By Sammy Lakshmanan, PwC US Digital & AI-enabled Sustainability Principal
Companies have spent years investing in sustainability to cut costs, strengthen resilience, and meet emissions targets. Yet many haven’t realized the full value because the underlying data has been scattered across systems that don’t talk to each other and a disproportionate amount of time is being spent on collecting data rather than analyzing and acting on such information.
In 2026, that changes.
AI is pushing organizations to modernize the data foundations that power decisions across operations, finance, and the supply chain. As sustainability metrics flow into those same environments, AI and sustainability will become mutually reinforcing. When AI can see how a company uses energy, materials, and transport, its insights become directly tied to margin and operational performance.
Four business-critical themes emerge where this shift can deliver greater impact: energy optimization, supply chain intelligence, customer insight, and operational resilience.
1. Optimize Energy Use Strategically
Rising energy demand and tightening grid capacity make energy management a front-office priority in 2026. AI brings new precision to this challenge by forecasting grid carbon intensity, congestion, and short-term prices across regions. Companies can schedule energy-intensive workloads—cloud compute jobs, model training runs, batch processing, and even certain manufacturing cycles—when the grid is cleaner, cheaper, or more available.
The organizations moving early are already seeing where 2026 gains will come from: lower energy costs, fewer grid-related disruptions, greater resilience across data-heavy environments, and emissions reductions achieved without new capital. In the year ahead, leaders will be more intentional about when AI runs, approving compute-intensive workloads only when the value case is clear.
2. Leverage Supply Chain Data
Supply chains remain one of the most financially material aspect of the sustainability equation, and in 2026 AI turns previously fragmented supplier and procurement data into a single source of insight. AI will also give companies new ways to cut waste across transport, material choices, and production flows. By cleaning, connecting, and analyzing complex datasets, AI helps leaders spot where emissions, resource use, and operational risk converge and where interventions will have the greatest payoff.
Companies gain the ability to identify lower-volatility materials with reduced environmental impact, anticipate continuity risks from climate exposure or water scarcity, optimize logistics to cut fuel costs, and trace materials in ways that protect brand integrity and improve compliance as global regulations evolve. In 2026, this deeper, more connected view of supply chain data becomes a direct contributor to cost control, resilience, and stronger supplier performance.

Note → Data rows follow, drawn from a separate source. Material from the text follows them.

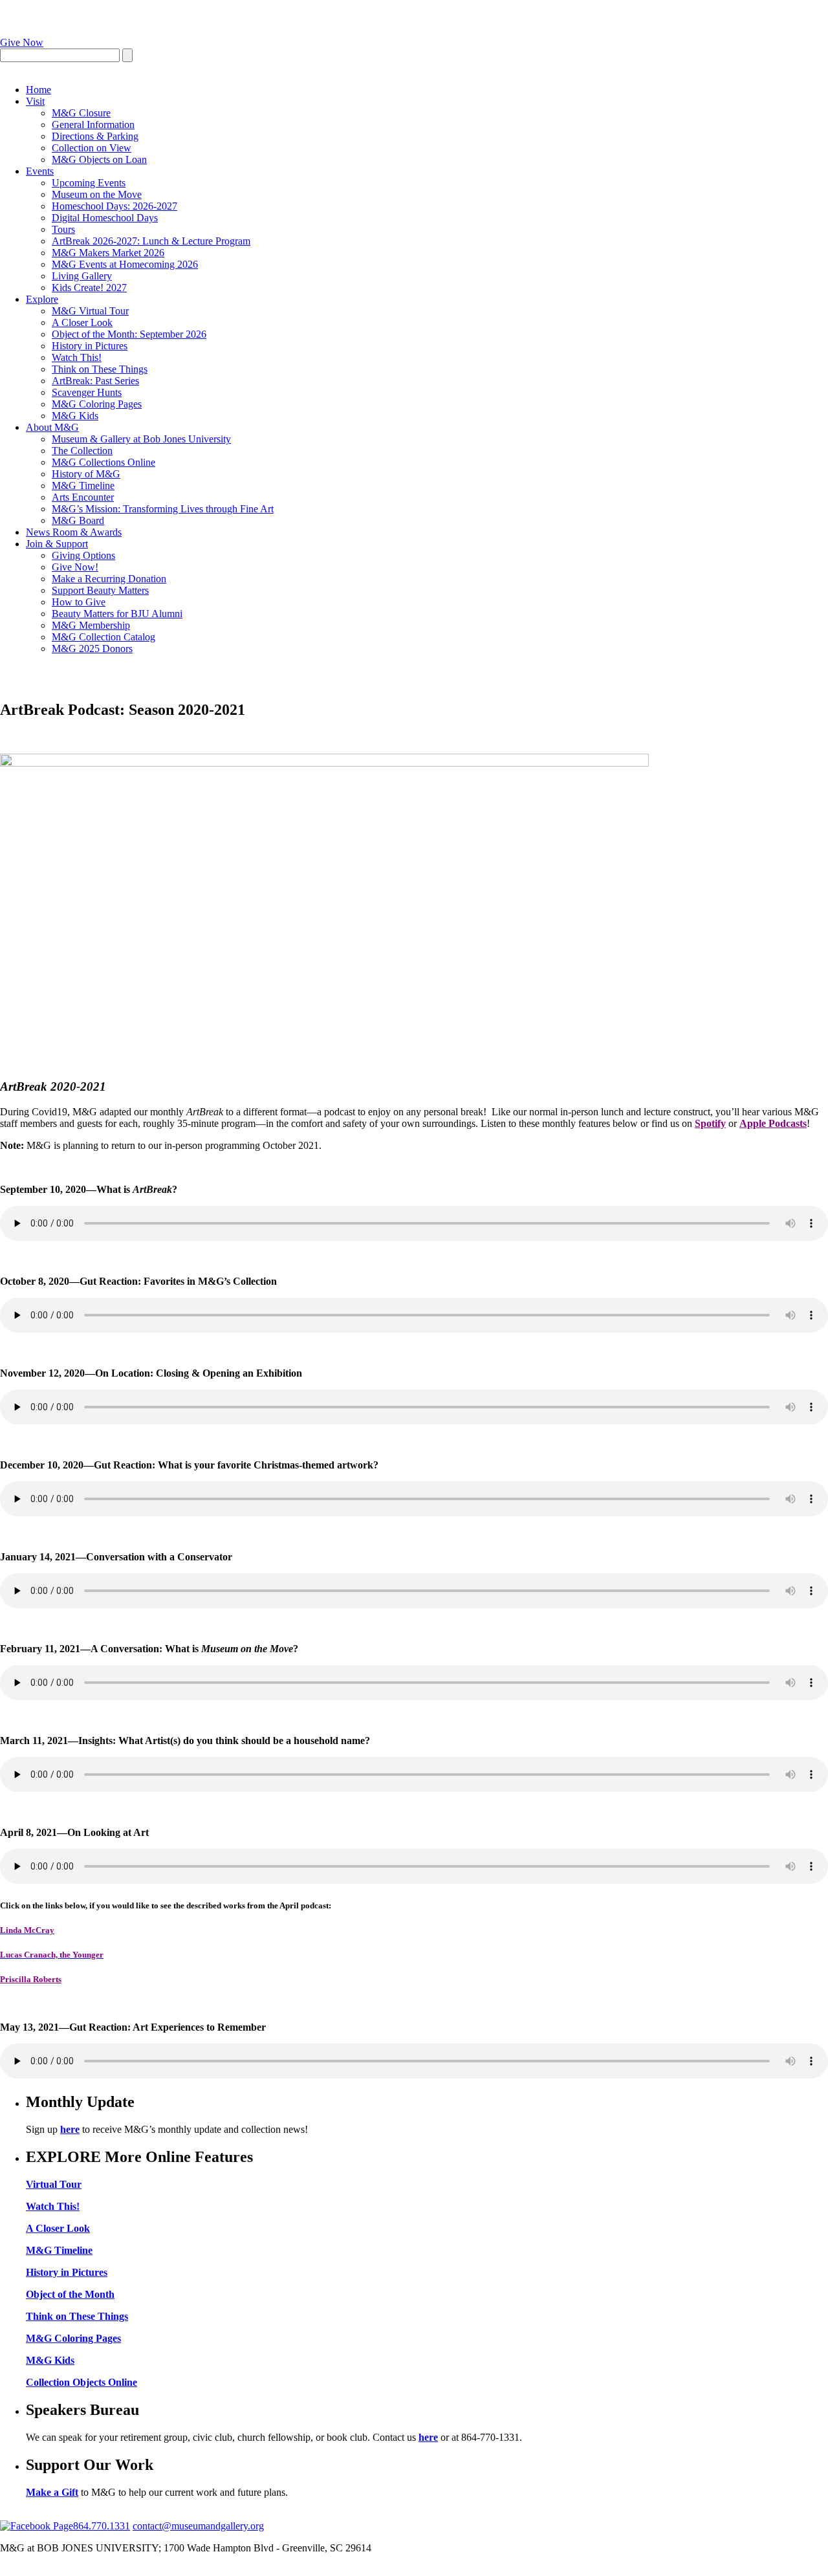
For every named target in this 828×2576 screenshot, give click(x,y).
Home (38, 89)
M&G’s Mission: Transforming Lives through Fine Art (163, 508)
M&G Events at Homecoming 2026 (125, 264)
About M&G (52, 427)
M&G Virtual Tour (90, 310)
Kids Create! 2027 (89, 287)
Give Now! (75, 567)
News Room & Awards (74, 532)
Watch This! (77, 357)
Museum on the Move (97, 194)
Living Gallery (82, 275)
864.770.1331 (101, 2525)
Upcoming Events (88, 182)
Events (40, 171)
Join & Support (57, 543)
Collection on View (91, 147)
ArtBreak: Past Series (95, 380)
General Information (93, 124)
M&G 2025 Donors (92, 648)
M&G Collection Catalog (103, 636)
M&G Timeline (83, 485)
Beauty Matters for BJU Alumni (117, 613)
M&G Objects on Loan (99, 159)
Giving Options (83, 555)
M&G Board (78, 520)
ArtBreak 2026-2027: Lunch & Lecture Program (151, 240)
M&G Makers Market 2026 (108, 252)
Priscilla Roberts (30, 1979)
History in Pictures (89, 345)
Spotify (710, 1123)
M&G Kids (75, 415)
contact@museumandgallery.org (198, 2525)
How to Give (78, 601)
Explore (42, 299)
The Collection (82, 450)
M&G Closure (81, 112)
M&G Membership (91, 625)
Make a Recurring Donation (109, 578)
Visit (35, 101)
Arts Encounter (83, 497)
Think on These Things (99, 369)
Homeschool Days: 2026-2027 (114, 206)
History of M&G (86, 473)
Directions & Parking (95, 136)
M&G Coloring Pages (97, 403)
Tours (63, 229)
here (70, 2129)
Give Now (21, 42)
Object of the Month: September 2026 (129, 334)
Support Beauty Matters (100, 590)
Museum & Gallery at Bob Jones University (141, 438)
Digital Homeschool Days (105, 217)
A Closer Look (82, 322)
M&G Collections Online (103, 462)
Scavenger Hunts (87, 392)
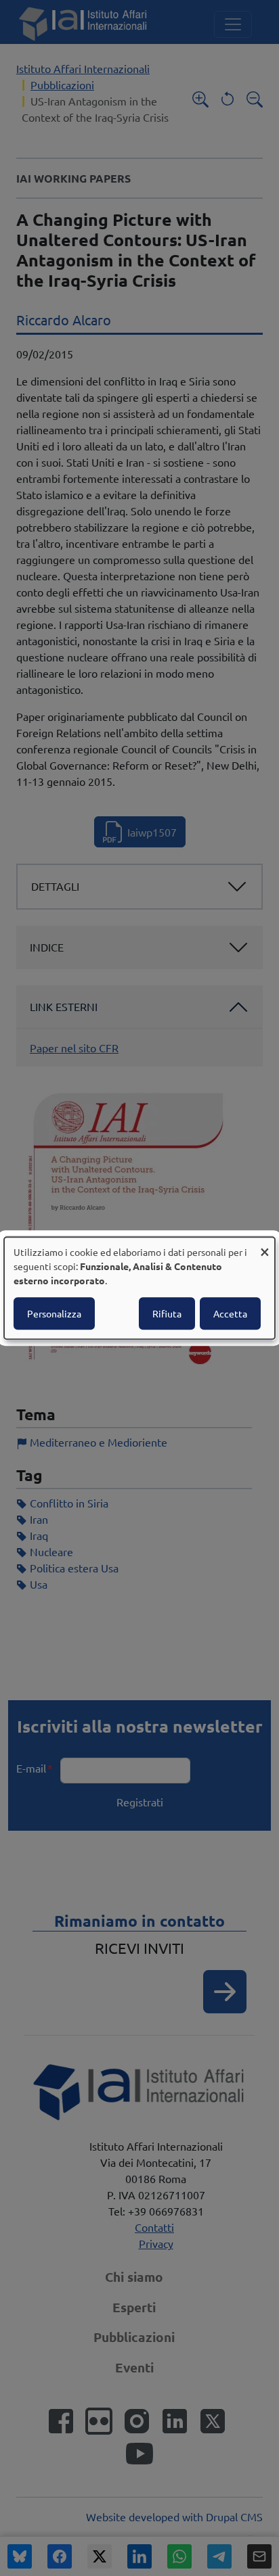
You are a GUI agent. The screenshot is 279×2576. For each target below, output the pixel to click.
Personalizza (54, 1313)
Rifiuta (166, 1313)
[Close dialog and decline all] (265, 1245)
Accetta (230, 1313)
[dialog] (139, 1288)
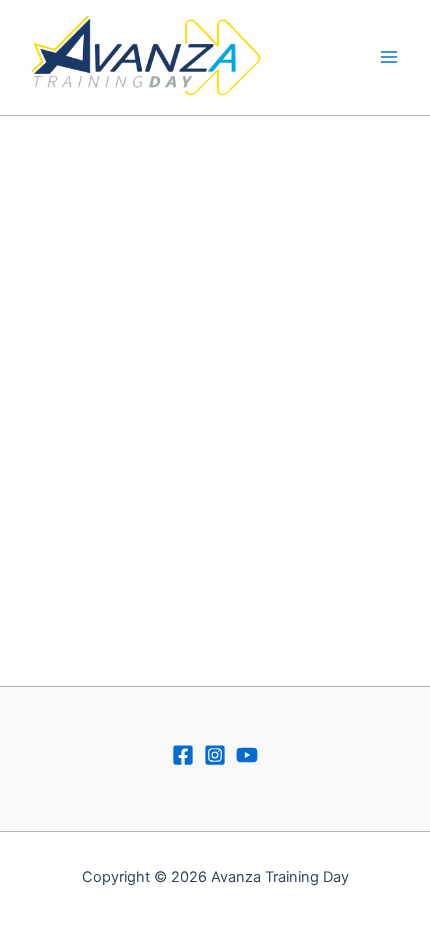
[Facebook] (183, 755)
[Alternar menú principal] (389, 57)
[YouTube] (247, 755)
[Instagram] (215, 755)
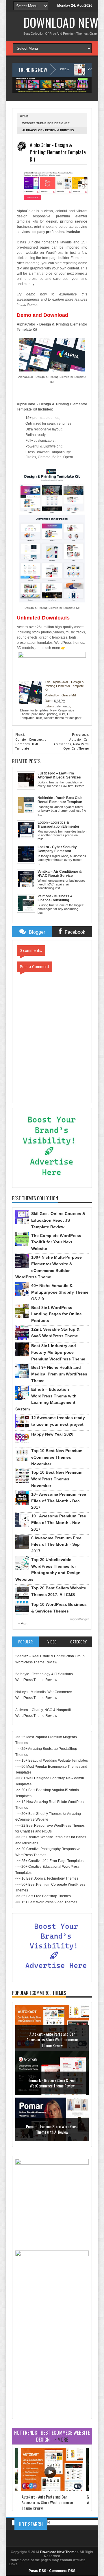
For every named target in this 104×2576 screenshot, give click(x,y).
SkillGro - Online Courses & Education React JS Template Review (58, 1220)
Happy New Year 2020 (52, 1434)
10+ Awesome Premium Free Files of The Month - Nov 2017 (58, 1523)
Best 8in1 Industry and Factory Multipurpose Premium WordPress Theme (58, 1352)
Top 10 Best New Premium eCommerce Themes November (56, 1457)
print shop (38, 714)
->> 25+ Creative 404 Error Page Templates (49, 1861)
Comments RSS (62, 2571)
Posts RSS (37, 2571)
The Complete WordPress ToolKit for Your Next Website (56, 1242)
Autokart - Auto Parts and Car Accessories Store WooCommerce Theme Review (52, 2039)
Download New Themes (59, 2552)
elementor (63, 706)
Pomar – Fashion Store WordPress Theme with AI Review (52, 2129)
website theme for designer (46, 123)
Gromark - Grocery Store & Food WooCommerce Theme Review (52, 2083)
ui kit (62, 714)
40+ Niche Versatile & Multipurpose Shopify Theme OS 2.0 (59, 1292)
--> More (22, 1624)
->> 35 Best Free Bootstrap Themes (43, 1896)
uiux (39, 718)
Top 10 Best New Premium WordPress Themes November (56, 1479)
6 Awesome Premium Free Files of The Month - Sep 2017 (56, 1545)
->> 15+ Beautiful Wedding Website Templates (51, 1760)
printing (52, 714)
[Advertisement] (52, 2364)
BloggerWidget (78, 1619)
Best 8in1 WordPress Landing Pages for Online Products (56, 1314)
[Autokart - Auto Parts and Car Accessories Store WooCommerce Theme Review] (52, 2489)
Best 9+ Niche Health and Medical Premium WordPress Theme (59, 1374)
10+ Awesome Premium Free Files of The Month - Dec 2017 (58, 1501)
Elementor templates (34, 710)
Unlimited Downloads (43, 618)
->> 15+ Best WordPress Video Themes (46, 1902)
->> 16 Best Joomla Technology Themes (46, 1878)
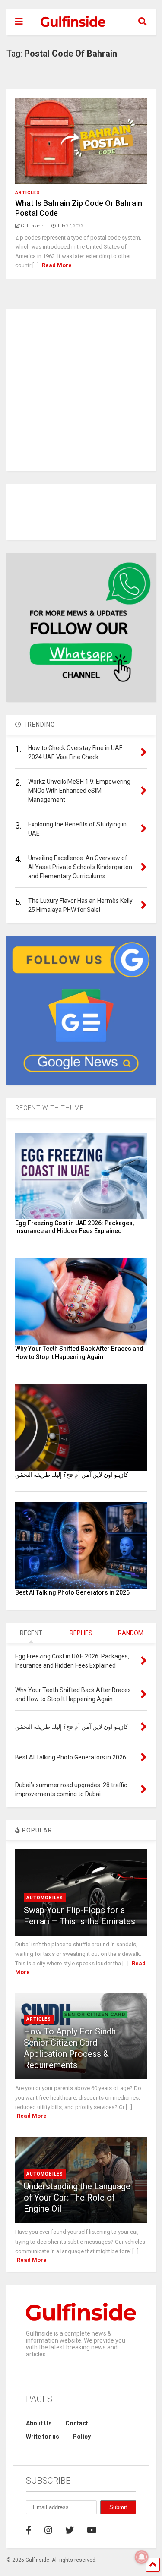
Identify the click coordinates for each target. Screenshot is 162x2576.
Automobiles (44, 1897)
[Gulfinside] (68, 28)
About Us (39, 2423)
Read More (57, 265)
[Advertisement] (81, 390)
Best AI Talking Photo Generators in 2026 (72, 1592)
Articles (27, 192)
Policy (82, 2436)
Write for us (42, 2436)
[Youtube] (92, 2530)
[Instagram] (48, 2530)
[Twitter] (69, 2530)
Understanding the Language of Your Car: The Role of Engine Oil (77, 2197)
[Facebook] (29, 2530)
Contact (76, 2423)
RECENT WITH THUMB (49, 1107)
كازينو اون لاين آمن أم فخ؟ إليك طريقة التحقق (71, 1474)
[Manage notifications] (142, 2557)
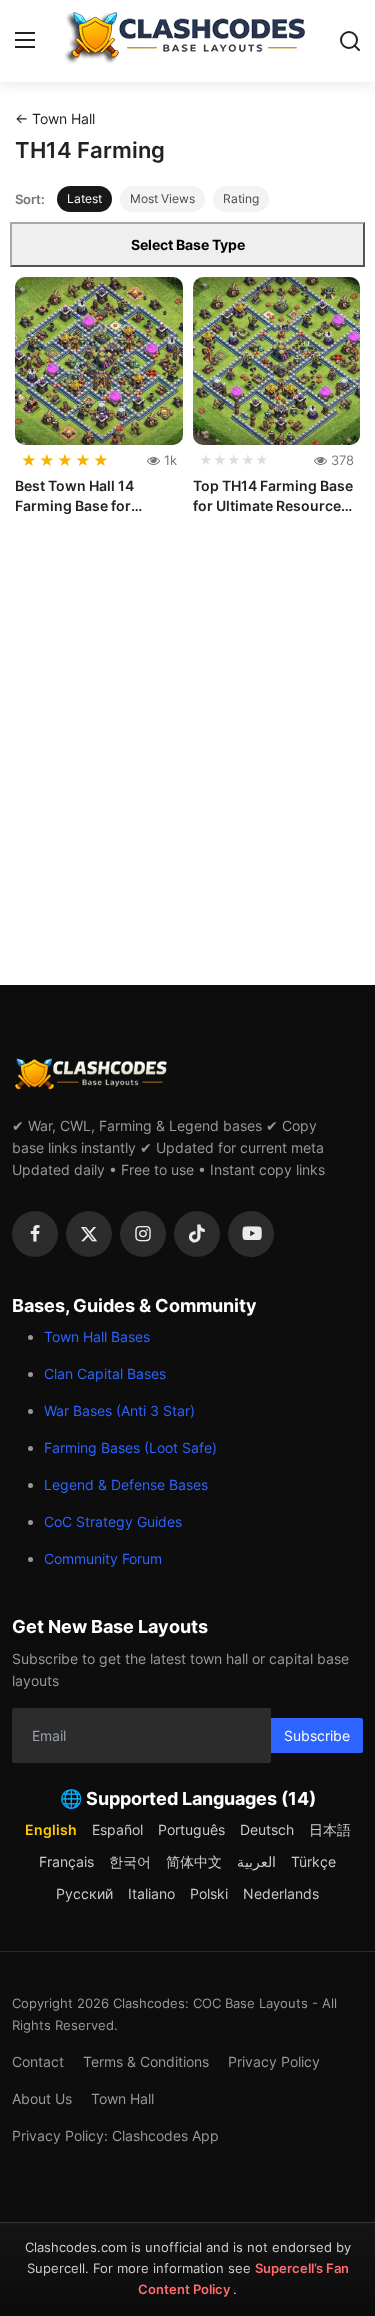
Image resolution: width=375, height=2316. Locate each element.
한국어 (130, 1861)
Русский (84, 1893)
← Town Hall (55, 118)
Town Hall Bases (97, 1336)
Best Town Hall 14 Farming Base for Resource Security (77, 496)
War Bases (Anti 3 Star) (119, 1410)
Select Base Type (188, 244)
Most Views (162, 198)
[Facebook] (35, 1234)
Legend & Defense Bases (126, 1484)
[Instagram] (143, 1234)
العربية (256, 1861)
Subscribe (317, 1735)
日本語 (330, 1829)
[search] (350, 41)
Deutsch (267, 1829)
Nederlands (281, 1893)
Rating (241, 198)
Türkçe (313, 1861)
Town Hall (122, 2098)
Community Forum (103, 1558)
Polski (209, 1893)
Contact (38, 2061)
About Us (42, 2098)
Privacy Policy (274, 2061)
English (51, 1829)
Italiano (151, 1893)
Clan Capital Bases (105, 1373)
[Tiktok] (197, 1234)
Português (191, 1829)
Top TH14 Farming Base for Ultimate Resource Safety (273, 496)
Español (117, 1829)
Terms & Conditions (146, 2061)
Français (66, 1861)
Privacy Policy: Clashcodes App (115, 2135)
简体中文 (194, 1861)
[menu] (25, 41)
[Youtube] (251, 1234)
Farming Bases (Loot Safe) (130, 1447)
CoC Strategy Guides (113, 1521)
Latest (84, 198)
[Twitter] (89, 1234)
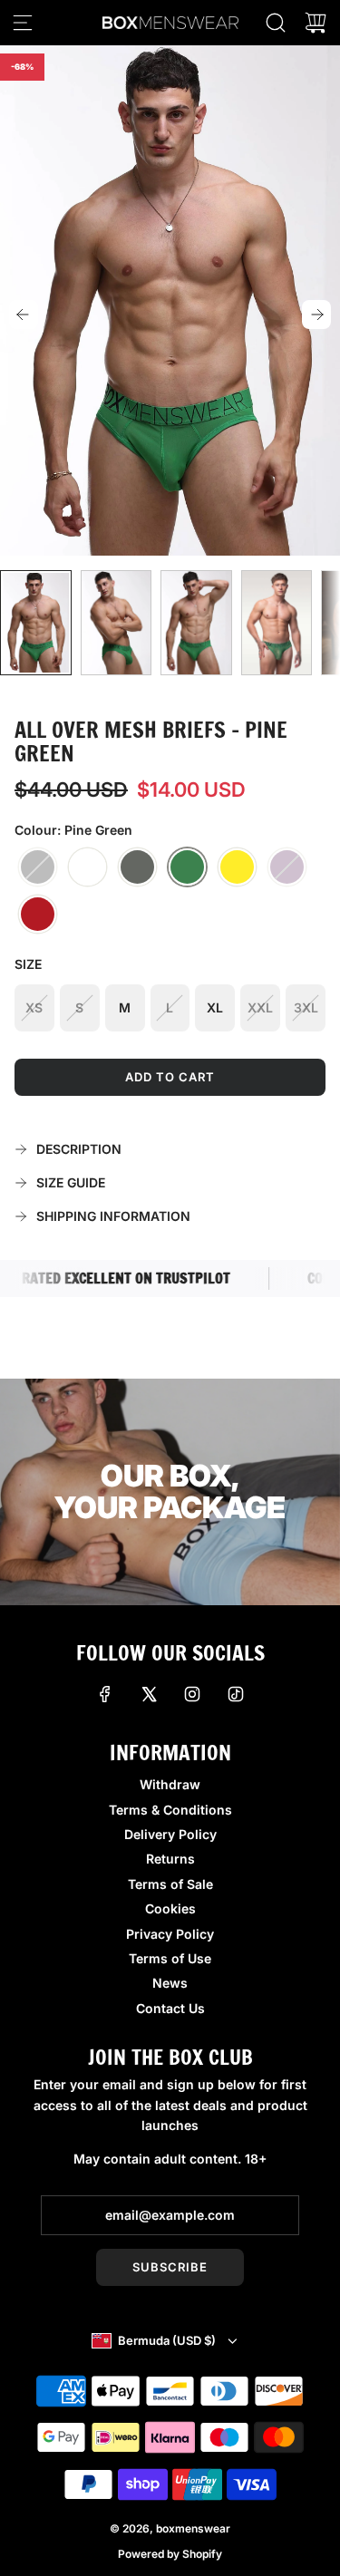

3. Understand Customer Preferences
Sustainability continues to shape customer expectations around quality, durability, and long-term value. In 2026, AI gives companies far sharper visibility into which attributes matter most and which customers are willing to pay for them. By analyzing first-party and market signals, AI can highlight where recycled materials drive preference, where product longevity increases conversion, and where low-carbon delivery influences buying decisions. Companies can design and price products with greater accuracy and elevate sustainability attributes in digital channels to meet customers where they are.
What emerges is a closer alignment between what customers value and what companies deliver—strengthening product differentiation and opening new revenue opportunities tied to sustainability-focused features and services.
4. Strengthen Operational Resilience
AI will play a bigger role in resilience planning in 2026 as companies face more climate pressure and tighter resource conditions. Scenario modeling, real-time simulations, and advanced analyses of facilities and fleets will help leaders see how operations and supply chains perform under different climate, energy, and resource-stress scenarios. These insights will shape capital planning, procurement choices, site selection and continuity strategies.
The organizations that use these tools effectively can gain a sharper view of where disruptions are likely, where redundancy investments deliver the greatest return, and how to protect performance in a more resource-constrained operating environment.
AI and Sustainability Come Together to Drive Business Value
AI and sustainability will converge in 2026 as a single performance system. The companies that treat them as strategic partners can move faster and compete harder. AI and sustainability won’t sit in separate strategies anymore; they’ll power the same engine.